Although it feels a long way away from the UK, the situation in Japan also looks to be both serious and not easily resolved. Developments in Japan could easily have a real significance for all global equities. Despite putting up interest rates very slightly the situation in Japan can be characterised simply as follows. Short-term interest rates are at 0.1% and the most recent PPI inflation number came in at 2.8%. In a normal environment, a central bank, when faced with such a situation, might be expected to move rates up to at least 2% or so. However, because Japanese national debt to GDP ratio is an astonishing 264%, the result of an interest rate increase of just 2% would be a 5% increase in the ratio of government interest expenses to GDP. Given that the current Japanese budget deficit is already running at 6.4% this sounds serious indeed. If they increase rates to tackle inflation, then the budgetary effects will be serious. Any country with a rising government debt to GDP ratio of 264% and a budget deficit of over 10% would look insolvent. If they do not act to control inflation the currency will keep falling and potentially push inflation up further.

In a quiet way, Japan may be experiencing the start of an elegant and gradual currency and or solvency crisis. Behind the curtain there is also the Yen ‘carry trade’. Since Japanese interest rates have been so close to zero for so long, leveraged players have borrowed in Yen (in effect shorting the Yen) and have then deployed the proceeds in higher interest rate countries, such as Mexico. This trade is estimated to have grown to being as large as $20 trillion (half the size of the market capitalization of the S&P 500 and more than five times bigger than the total market capitalization of the FTSE 100). Any sudden move stronger in the Yen in response to either local interest rate increases, or declines in interest rates in the West, has the potential to seriously destabilize global markets.
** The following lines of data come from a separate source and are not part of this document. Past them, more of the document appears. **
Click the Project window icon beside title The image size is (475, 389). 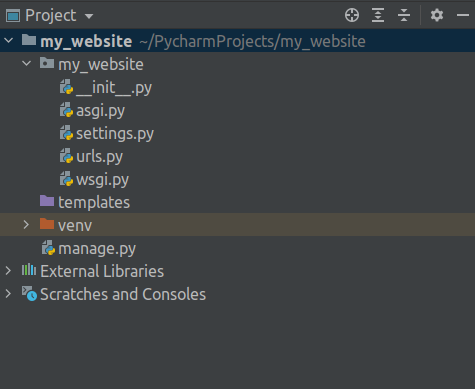click(x=13, y=16)
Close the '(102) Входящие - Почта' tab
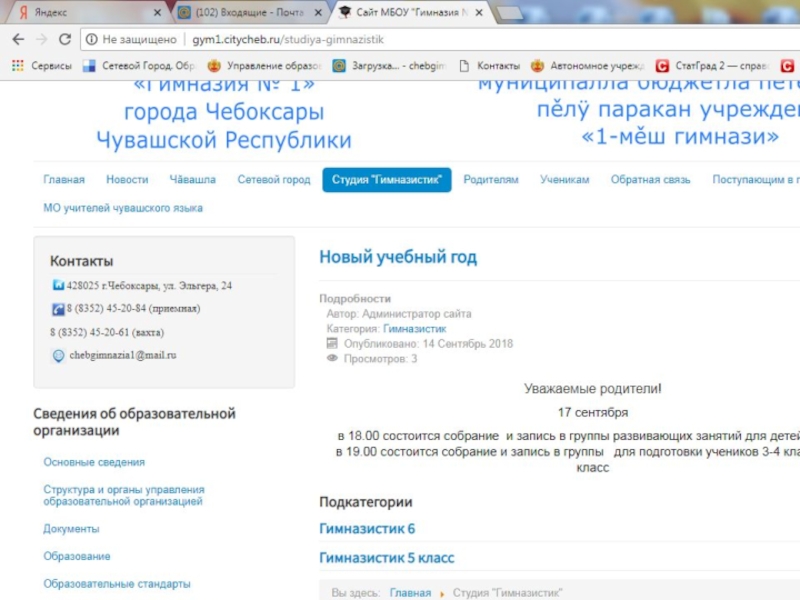 [318, 13]
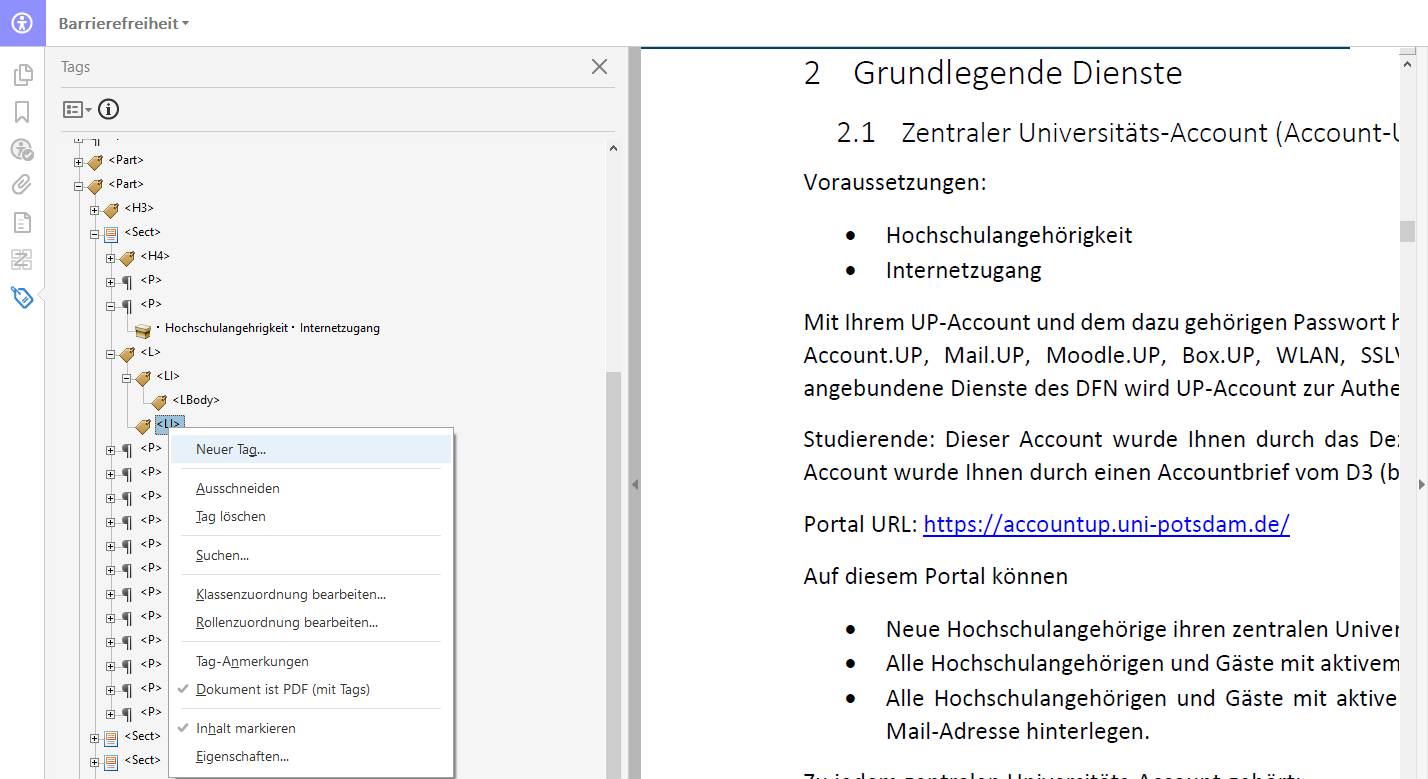The width and height of the screenshot is (1428, 779).
Task: Click the Tags panel icon in sidebar
Action: click(22, 297)
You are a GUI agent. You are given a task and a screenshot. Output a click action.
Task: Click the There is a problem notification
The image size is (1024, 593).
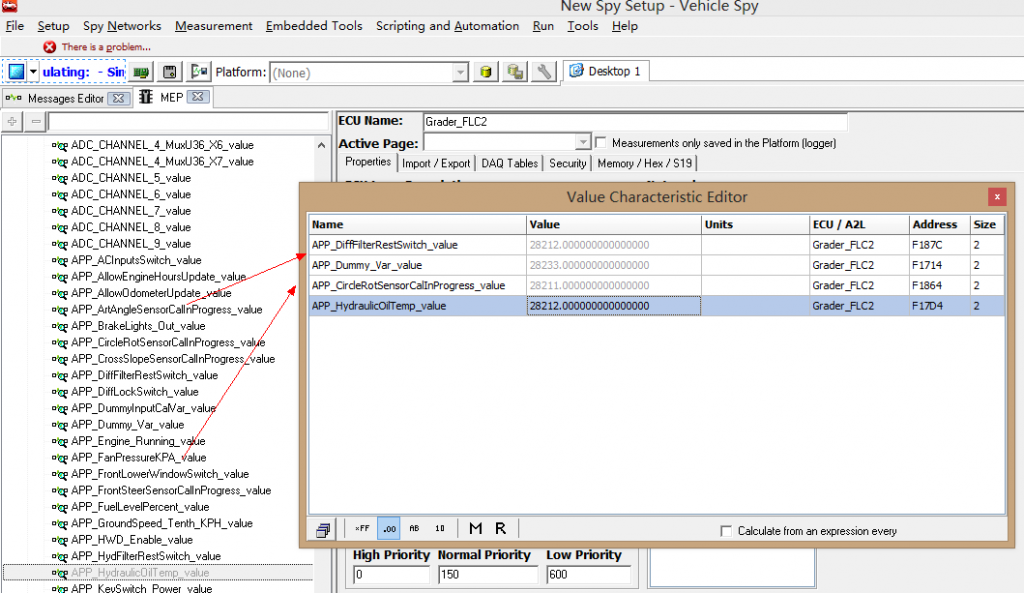(105, 47)
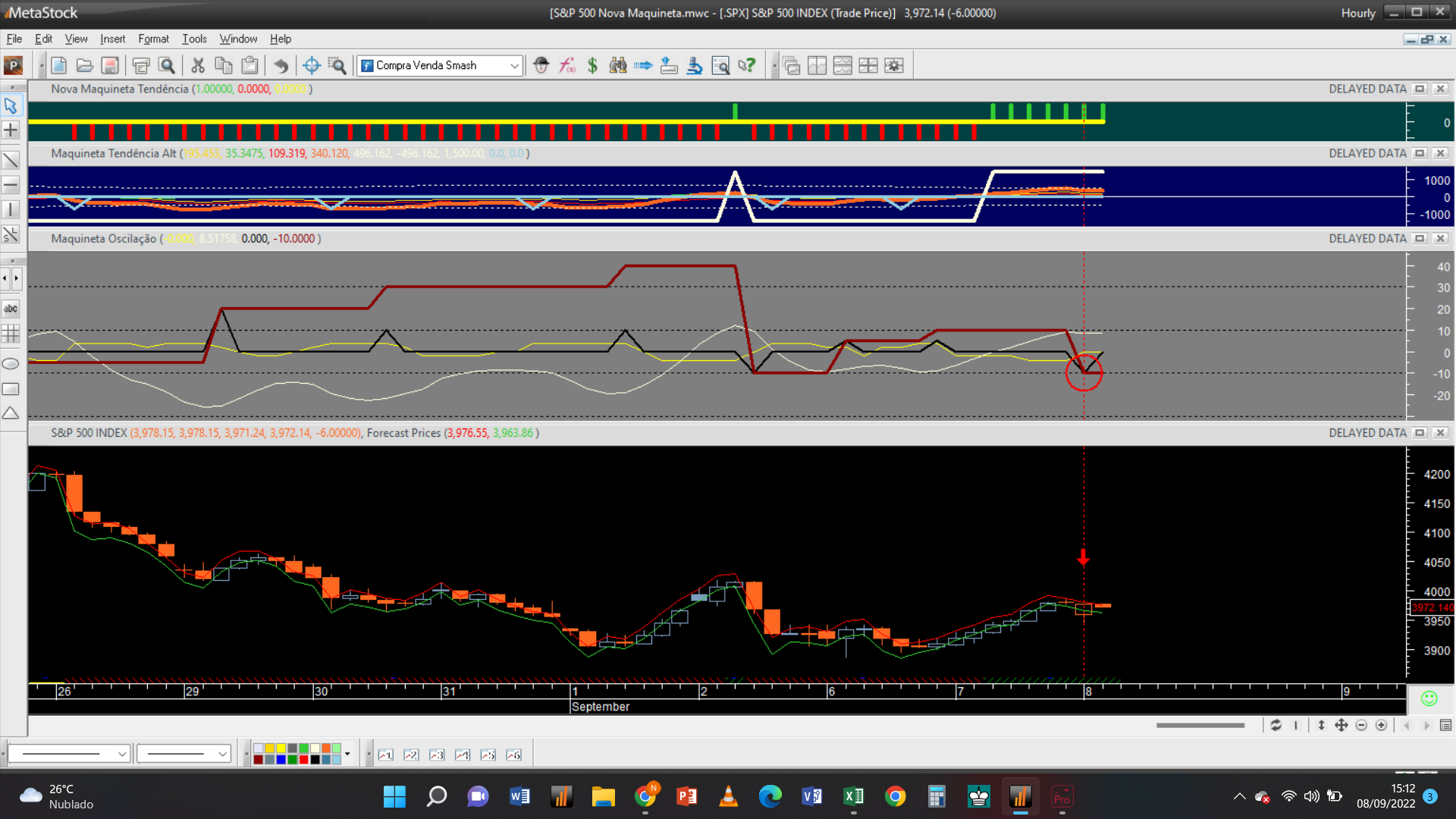The image size is (1456, 819).
Task: Open the binoculars search icon
Action: tap(618, 66)
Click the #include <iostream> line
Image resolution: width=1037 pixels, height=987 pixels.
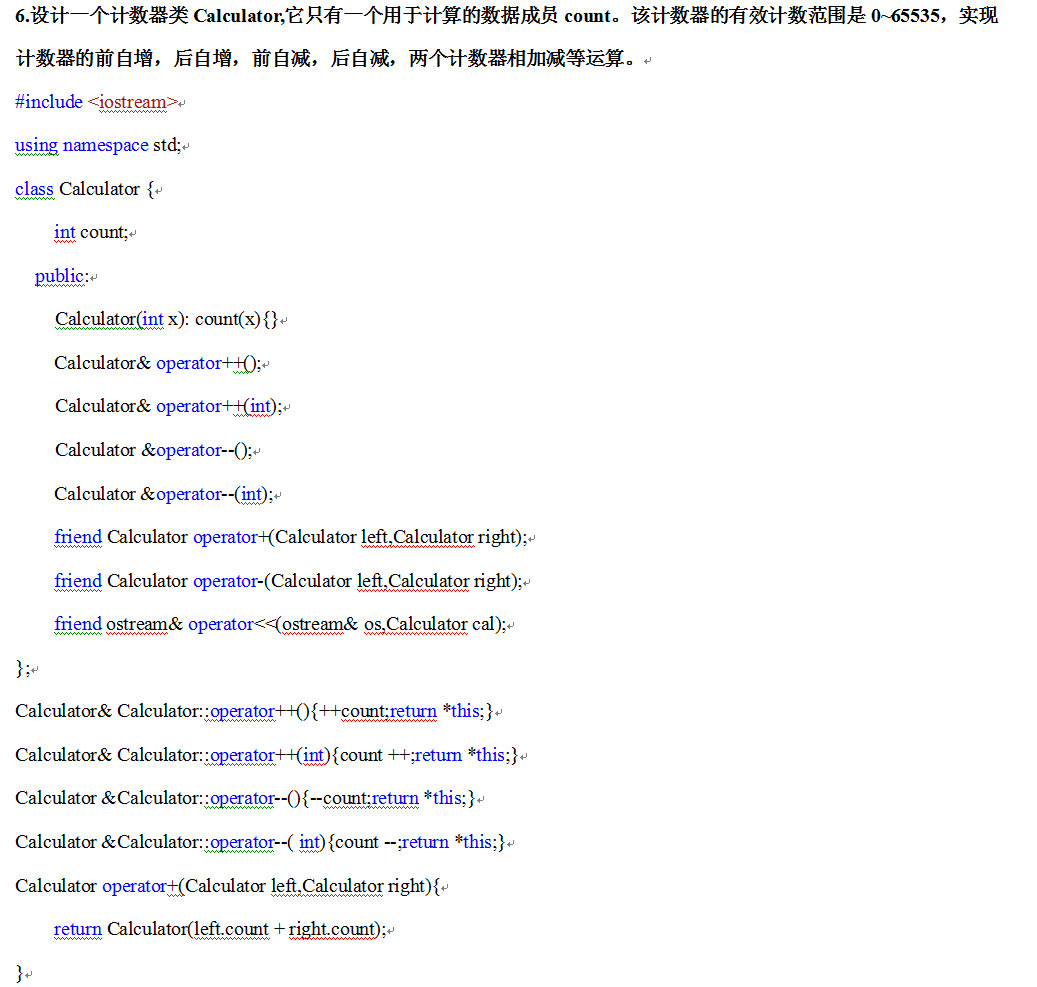pos(97,102)
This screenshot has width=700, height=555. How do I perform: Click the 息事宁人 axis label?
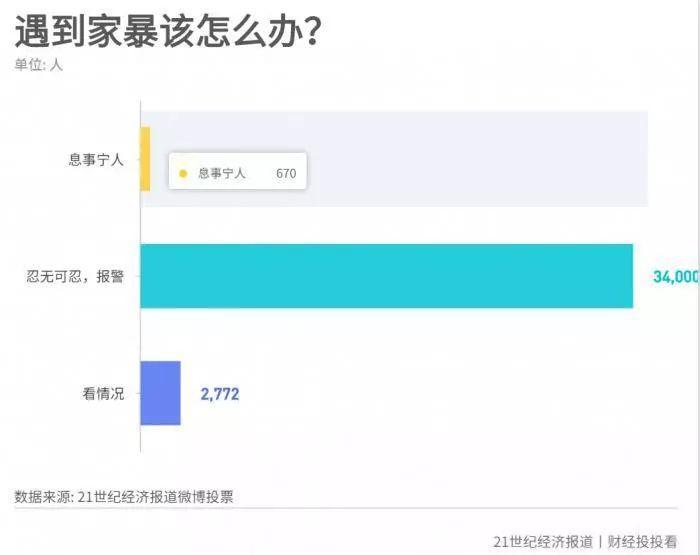click(96, 159)
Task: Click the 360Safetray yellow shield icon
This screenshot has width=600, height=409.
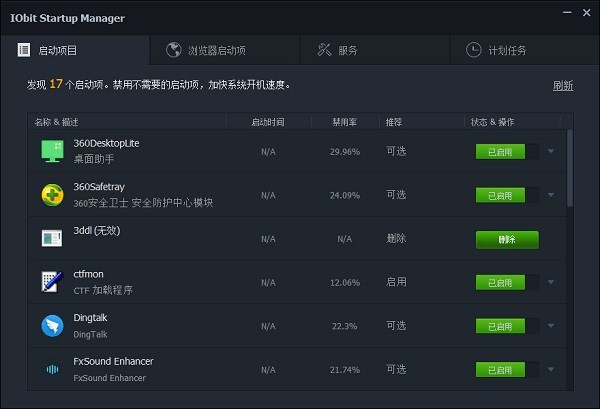Action: (52, 195)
While there may be opportunities we can take advantage of over shorter periods, further out we suspect that both markets and economies are going to experience heightened volatility and what could be a generally difficult market environment. This should favour a fund style like ours, that can act to protect investors when necessary.

1 From time to time, the fund uses FTSE 100 equity futures to protect the value of the fund. When the hedge is applied, net equity exposure is reduced, and the capital should be largely protected.